Recently, p-values have been criticized and even banned by some journals, because they are used by researchers, who cherry-pick observations and repeat experiments until they obtain a p-value worth publishing to obtain grant money, get tenure, or for political reasons.  Even the American Statistical Association wrote a long article about why to avoid p-values, and what you should do instead: see here.  For data scientists, obvious alternatives include re-sampling techniques: see here and here. One advantage is that they are model-independent, data-driven, and easy to understand. 

Here we explain how the manipulation and treachery works, using a simple simulated data set consisting of purely random, non-correlated observations. Using p-values, you can tell anything you want about the data, even the fact that the features are highly correlated, when they are not. The data set consists of 16 variables and 30 observations, generated using the RAND function in Excel. You can download the spreadsheet here.

There is a total of (16 x 15) / 2 = 120 correlations (one for each pair of variables) and as you compute them one by one, you are bound, sooner rather than later, to find one that is significant. The most extreme correlation will almost always be above 0.4 in absolute value if you have 16 variables and 30 observations that are totally random. This is a statistically significant departure from zero. If you pick up that extreme correlation, now you can tell that my data set is not random, and that the chance for such a high correlation to occur is indeed 1/120. This number (1/120) is also your p-value, which is well below 5%, the threshold usually accepted to prove that the effect in question did not occur by chance. The truth is that it really did occur by chance: you were just cherry-picking. 

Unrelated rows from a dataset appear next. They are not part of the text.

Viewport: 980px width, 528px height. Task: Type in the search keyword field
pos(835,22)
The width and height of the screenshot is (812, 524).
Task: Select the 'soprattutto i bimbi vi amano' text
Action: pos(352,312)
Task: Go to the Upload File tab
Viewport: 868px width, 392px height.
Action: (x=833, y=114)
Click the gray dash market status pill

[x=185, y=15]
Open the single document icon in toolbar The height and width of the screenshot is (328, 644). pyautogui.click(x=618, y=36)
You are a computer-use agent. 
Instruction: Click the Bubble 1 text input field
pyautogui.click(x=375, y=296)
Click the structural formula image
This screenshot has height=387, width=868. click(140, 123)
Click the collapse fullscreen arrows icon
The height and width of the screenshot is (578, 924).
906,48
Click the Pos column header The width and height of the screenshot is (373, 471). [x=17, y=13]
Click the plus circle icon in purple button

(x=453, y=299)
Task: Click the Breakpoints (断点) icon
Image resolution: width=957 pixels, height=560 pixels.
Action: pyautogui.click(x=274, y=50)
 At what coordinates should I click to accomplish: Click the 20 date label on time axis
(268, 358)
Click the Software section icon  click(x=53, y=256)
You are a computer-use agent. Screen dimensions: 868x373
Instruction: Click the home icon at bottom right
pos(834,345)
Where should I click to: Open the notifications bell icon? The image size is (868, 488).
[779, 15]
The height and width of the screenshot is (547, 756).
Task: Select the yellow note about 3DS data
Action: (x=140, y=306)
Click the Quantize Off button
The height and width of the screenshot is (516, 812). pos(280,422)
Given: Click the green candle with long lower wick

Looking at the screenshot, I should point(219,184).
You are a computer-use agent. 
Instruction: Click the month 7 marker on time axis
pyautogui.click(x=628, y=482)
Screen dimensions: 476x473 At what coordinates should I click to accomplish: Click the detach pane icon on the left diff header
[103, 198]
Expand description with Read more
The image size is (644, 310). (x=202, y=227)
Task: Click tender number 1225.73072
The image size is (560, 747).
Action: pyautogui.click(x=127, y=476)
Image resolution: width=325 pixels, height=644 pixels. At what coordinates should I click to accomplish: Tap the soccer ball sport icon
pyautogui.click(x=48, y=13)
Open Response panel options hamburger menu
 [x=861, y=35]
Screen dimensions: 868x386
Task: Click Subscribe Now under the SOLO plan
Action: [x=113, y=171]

The way the scheme works is by picking the least extreme case that meets your agenda (circled in red in the above picture), in this case a target p-value below 1%. 

If you were to write an article about Excel using this faulty argumentation, you could claim, based on this experiment, that the random number generator in Excel is wrong and produces correlated numbers. You could do the same experiment in Python and come to the same conclusion. Or you could use a genuine hardware-based device that truly produces randomness, and still come to the same conclusion. Indeed you could write a philosophical article about the fact that randomness does not exist. You could also do the same experiment using the Perl programming language and come to the same conclusion. In this latter case interestingly, you would be correct: Perl's random number generator has a major design flaw (it can produce only 32,767 distinct values) but this little experiment would not be able to reveal this fact. You would be correct about Perl's faulty random numbers, but you would be correct just by chance, not because you used a sound methodology to identify the issue.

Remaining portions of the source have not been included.